Recently, global warming marketing specialists have come out with games, etc., to push the idea that what their view of global warming is should be believed.  A game is not science.  It’s a game.  Again, the creator puts in what they want in and leaves out whatever they don’t want.  Not a very realistic way of presenting “information” on climate.  It’s more like a campaign to convince kids that they must all think alike and must believe in global warming/climate change/climate chaos.  It is very tempting for adults to do things like this.  Adults kind of like kids that believe everything grownups tell them.  Unfortunately, that leaves the kids open to being fooled into believing things that are not true if adults are less than truthful.  The caring way to teach kids is to encourage them to think for themselves, to learn all they can about a subject from all sides and then when they have enough information, to decide what to believe.  It also means telling them that science is not generally settled and ideas can be wrong.  It’s the proper scientific way to look at the world, as something we are continually learning about.  There are definitely a few things in science that are more or less settled, but those things are stuff like the effects of gravity (we can measure it, but not explain it fully—Einstein's theory and others go a long way in that direction, but could change if someone comes up with a better explanation), that viruses cause diseases, etc.  Things you can demonstrate over and over again with the result being virtually the same each time.

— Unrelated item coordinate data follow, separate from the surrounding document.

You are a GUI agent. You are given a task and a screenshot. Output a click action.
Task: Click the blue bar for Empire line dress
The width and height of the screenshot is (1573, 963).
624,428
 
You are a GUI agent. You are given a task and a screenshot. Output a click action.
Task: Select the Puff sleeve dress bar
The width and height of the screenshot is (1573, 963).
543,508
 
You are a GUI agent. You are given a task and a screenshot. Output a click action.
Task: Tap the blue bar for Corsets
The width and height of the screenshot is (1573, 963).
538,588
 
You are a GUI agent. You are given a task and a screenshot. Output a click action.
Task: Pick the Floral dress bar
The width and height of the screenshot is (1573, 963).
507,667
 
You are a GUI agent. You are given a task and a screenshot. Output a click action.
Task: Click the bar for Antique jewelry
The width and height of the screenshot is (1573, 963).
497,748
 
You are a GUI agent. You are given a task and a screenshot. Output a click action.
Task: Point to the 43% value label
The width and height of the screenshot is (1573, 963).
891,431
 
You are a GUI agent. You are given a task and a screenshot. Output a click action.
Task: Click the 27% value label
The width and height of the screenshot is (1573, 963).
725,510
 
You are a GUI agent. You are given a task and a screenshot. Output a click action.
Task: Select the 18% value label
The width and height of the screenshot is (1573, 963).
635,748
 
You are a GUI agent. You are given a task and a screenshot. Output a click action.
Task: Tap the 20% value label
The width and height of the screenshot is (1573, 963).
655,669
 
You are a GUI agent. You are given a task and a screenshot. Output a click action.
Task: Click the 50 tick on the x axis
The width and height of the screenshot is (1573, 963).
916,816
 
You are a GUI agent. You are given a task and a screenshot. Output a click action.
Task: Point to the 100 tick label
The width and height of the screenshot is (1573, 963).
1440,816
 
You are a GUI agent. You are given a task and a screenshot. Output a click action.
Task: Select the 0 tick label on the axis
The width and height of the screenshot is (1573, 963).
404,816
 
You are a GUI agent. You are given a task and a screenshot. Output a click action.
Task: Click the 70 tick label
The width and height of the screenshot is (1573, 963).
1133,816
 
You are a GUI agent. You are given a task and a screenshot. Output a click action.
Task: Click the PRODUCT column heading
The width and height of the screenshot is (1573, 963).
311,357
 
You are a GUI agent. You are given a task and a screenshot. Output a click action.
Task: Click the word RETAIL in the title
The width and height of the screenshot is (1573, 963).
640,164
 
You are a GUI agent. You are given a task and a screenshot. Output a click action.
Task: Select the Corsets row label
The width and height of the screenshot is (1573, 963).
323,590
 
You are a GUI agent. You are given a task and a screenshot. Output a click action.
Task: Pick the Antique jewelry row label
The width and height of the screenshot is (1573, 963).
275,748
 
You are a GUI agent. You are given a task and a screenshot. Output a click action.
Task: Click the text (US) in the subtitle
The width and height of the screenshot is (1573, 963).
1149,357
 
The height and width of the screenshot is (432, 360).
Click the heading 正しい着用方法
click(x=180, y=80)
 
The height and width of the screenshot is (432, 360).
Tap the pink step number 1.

However, predictions of future developments like climate or how far humans can progress in a decade, how to prevent diseases that are not caused by viruses but rather multiple factors working together, and so forth, are not settled and may not be for decades.  That keeps scientists in business, of course!   😉


As we move into winter and summer, depending on the hemisphere in which one lives, the opportunity to exploit weather to frighten people increases.  Remember, weather has always been there and humans are more capable of dealing with it that probably any other time in history.  Enjoy it and embrace it.  Plan as much as you can for the extremes, of course.  Still, there’s no need to lose sleep out of fear over a coming catastrophe.  We humans have been dealing with weather and climate for centuries!

The many seasons of earth, each with it's own unique weather.